Many media sources rise up now through social media, developing a following until they choose (or someone not-so-subtly suggests) they take it to the next level. In making that choice, everything changes because there are mouths to feed.
If they’ve developed a following by being genuinely original, it’s difficult not to feel like a sellout in trying to appeal to a large enough audience to make a living.
If they’ve developed a following as a pure aggregator — in some cases, like many golf Instagram accounts, building cache entirely by stealing other people’s work — potential advertisers make it clear there needs to be some originality for them to cut a check. That can be a struggle, to put it mildly.
Short of that kind of fundamental upheaval that rarely works, an up-and-coming outlet has three choices:
- Take on investors that will likely want a substantial say in their direction, perhaps in a way they won’t like
- Sell something other than ads, like merchandise, that is the real cash cow
- Create a slew of content that is search engine-friendly and build an audience base over time that allows them to concurrently maintain and refine a voice (this is what we do)
There’s also a fourth option, which isn’t something I would recommend, which is buying tons of followers on social media and playing an arbitrage game with advertising, hoping to make portion of a penny per page view as the difference between what was paid to get the person to the site compared to the advertising money earned once they’re on the site.
None of those economic choices require sending a staffer to a golf tournament, or really anywhere.
Being there is great, particularly for the big moments and events in golf, but not all the time. It’s not efficient and can hurt the razor-thin bottom line. That’s why there are fewer beat writers. That’s why newspapers don’t have regular golf writers. That’s why magazines send half the people they once did to majors. That’s why it’s a big deal for a digital site like GNN to travel to a tournament.
For GNN, there’s no guarantee that actually going to a major will be profitable. And it doesn’t have to be, but it sure helps. As a largely one-man shop for day-to-day business, time I don’t spend doing all that stuff I said a modern golf writer has to do costs money. However, I’m not going to show up at a major, sit in the media center to watch the tournament on a projector and write SEO-friendly stuff that I can do at home. That’s not why I do this. So that means I write 20 pieces a day during majors, trying to do an impossible balancing act between what I know will make money and what I know I love doing. They’re often mutually exclusive.

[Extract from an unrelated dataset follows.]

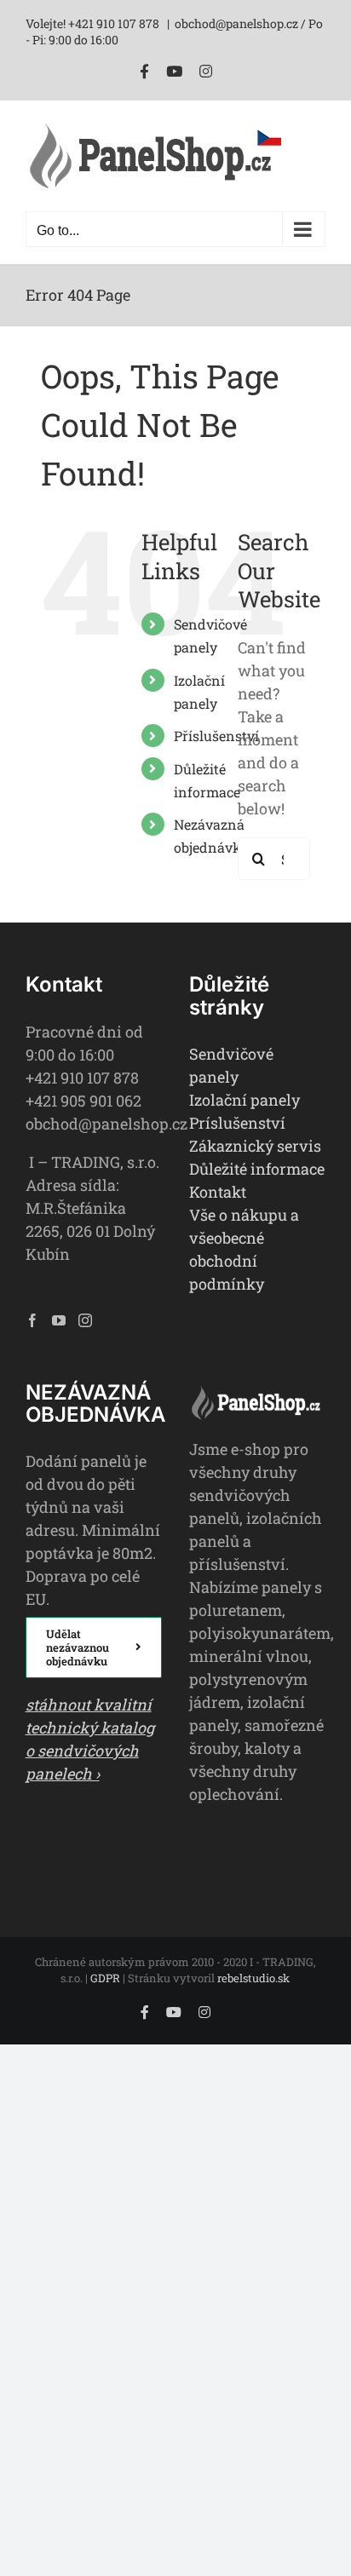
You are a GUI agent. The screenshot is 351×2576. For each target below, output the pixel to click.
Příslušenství (216, 736)
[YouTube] (59, 1320)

However, this is all part of a broader, long-term plan. In almost two-and-a-half years, GNN has gone from basically zero audience to about 300,000 people on our website each month. It should be 400K per month by the end of the year. That doesn’t mean I’m even close to where I want to be economically. We currently make about $10 per 1,000 page views thanks to ad networks that don’t pay nearly enough for our ad impressions despite golf’s wealthier demographic. With a larger audience and a better ability to sell the site directly at a modest premium to advertisers (who are cautious because they have a bottom line too), I can more quickly further my long-term plans for the company.
We’re building out video capability, with a Roku app and an Apple TV app coming, trying to be on the cutting edge of modern video consumption. GNN Radio hums on, uniquely delivering a 24/7 digital stream of golf talk. More eyeballs means more money, yes, but it also means more money that can be paid to more modern writers: men and women who want to take on the very real challenges of being relevant in this environment and doing it in a way that isn’t soul-sucking, that is rewarding.
So, where have all the golf writers gone? Many good-but-out-of-work ones are waiting for someone to set up a modern, profitable sandbox where they can play and do their best stuff. The new ones, who are or will be good by an entirely different standard, are figuring out how to do it on their own — either by choice or, in the future, by force.